Improving Mechanical Properties for Extrusion-Based Additive Manufacturing of Poly(Lactic Acid) by Annealing and Blending with Poly(3-Hydroxybutyrate)
Centre for Polymer and Material Technologies (CPMT), Department of Materials, Textiles and Chemical Engineering, Ghent University, 9052 Zwijnaarde, Belgium
Centre for Textiles Science and Engineering (CTSE), Department of Materials, Textiles and Chemical Engineering, Ghent University, 9052 Zwijnaarde, Belgium
State Key Laboratory of Biotherapy and Cancer Center, West China Hospital, Sichuan University, Chengdu 610041, China
Laboratory for Chemical Technology (LCT), Department of Materials, Textiles and Chemical Engineering, Ghent University, 9052 Zwijnaarde, Belgium
Authors to whom correspondence should be addressed.
Polymers 2019, 11(9), 1529; https://doi.org/10.3390/polym11091529
Received: 20 August 2019 / Revised: 6 September 2019 / Accepted: 7 September 2019 / Published: 19 September 2019
(This article belongs to the Special Issue 3D and 4D Printing of (Bio)Materials)
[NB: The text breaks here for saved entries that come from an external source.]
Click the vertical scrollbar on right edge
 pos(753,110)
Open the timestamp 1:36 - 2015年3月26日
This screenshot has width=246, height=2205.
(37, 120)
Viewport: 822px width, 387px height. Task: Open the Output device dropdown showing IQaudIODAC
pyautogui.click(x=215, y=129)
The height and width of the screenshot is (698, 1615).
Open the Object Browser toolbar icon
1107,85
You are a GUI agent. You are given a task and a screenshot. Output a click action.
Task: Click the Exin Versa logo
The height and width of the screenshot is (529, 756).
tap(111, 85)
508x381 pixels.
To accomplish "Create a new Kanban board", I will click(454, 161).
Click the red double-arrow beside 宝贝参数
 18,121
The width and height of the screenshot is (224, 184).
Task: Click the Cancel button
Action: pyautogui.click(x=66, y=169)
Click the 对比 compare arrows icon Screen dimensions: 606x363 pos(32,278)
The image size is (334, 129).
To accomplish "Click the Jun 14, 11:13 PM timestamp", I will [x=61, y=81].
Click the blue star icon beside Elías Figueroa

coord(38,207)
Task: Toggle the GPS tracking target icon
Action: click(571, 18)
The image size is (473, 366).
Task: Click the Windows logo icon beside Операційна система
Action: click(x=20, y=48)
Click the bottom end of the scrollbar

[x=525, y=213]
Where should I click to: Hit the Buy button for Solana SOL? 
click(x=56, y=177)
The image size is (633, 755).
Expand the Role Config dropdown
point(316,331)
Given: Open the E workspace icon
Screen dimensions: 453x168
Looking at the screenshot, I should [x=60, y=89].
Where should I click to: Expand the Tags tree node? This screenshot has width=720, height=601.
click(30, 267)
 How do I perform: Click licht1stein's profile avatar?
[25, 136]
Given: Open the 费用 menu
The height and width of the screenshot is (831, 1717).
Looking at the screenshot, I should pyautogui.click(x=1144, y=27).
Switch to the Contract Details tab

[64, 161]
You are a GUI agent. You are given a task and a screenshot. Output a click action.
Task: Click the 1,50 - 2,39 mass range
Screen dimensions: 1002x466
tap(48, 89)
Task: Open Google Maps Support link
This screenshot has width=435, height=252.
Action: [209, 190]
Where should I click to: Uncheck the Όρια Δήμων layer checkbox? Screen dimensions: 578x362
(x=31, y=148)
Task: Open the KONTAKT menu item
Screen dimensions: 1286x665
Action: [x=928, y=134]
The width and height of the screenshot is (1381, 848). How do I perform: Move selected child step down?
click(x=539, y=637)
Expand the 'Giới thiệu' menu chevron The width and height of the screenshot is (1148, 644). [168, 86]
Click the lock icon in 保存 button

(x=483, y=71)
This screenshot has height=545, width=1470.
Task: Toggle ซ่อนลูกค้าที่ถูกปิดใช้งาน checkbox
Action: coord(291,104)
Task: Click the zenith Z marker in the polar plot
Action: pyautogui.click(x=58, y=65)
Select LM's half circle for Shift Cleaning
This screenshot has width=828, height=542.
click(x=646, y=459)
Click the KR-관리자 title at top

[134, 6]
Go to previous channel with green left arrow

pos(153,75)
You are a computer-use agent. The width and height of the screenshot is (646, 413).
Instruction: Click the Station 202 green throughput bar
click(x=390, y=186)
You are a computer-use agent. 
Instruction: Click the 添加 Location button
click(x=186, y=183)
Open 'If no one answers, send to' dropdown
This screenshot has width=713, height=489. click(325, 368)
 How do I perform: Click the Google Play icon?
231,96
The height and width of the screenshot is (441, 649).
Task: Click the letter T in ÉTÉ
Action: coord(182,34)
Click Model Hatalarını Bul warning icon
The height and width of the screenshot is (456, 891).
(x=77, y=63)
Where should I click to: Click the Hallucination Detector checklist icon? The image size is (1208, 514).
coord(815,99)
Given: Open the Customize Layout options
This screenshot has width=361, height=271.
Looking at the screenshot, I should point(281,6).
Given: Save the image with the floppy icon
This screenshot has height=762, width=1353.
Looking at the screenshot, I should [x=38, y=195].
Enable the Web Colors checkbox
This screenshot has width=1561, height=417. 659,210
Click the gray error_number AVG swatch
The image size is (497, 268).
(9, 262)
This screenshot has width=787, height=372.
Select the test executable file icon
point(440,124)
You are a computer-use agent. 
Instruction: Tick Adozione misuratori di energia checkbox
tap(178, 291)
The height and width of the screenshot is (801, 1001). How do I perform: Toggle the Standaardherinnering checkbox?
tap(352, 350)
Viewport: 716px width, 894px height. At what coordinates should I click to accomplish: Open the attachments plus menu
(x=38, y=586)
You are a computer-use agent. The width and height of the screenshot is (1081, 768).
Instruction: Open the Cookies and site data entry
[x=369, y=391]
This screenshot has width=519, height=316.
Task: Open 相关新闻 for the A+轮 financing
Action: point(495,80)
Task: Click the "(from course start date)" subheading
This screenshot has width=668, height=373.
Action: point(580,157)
Based on differential scanning calorimetry (DSC), X-ray diffraction (XRD) analysis, polarizing microscope (POM), and scanning electron microscopy (SEM) analysis, strategies to close the gap on applying conventional processing optimizations for the field of 3D printing and to specifically increase the mechanical performance of extrusion-based additive manufacturing of poly(lactic acid) (PLA) filaments by annealing and/or blending with poly(3-hydroxybutyrate) (PHB) were reported. For filament printing at 210 °C, the PLA crystallinity increased significantly upon annealing. Specifically, for 2 h of annealing at 100 °C, the fracture surface became sufficiently coarse such that the PLA notched impact strength increased significantly (15 kJ m−2). The Vicat softening temperature (VST) increased to 160 °C, starting from an annealing time of 0.5 h. Similar increases in VST were obtained by blending with PHB (20 wt.%) at a lower printing temperature of 190 °C due to crystallization control. For the blend, the strain at break increased due to the presence of a second phase, with annealing only relevant for enhancing the modulus.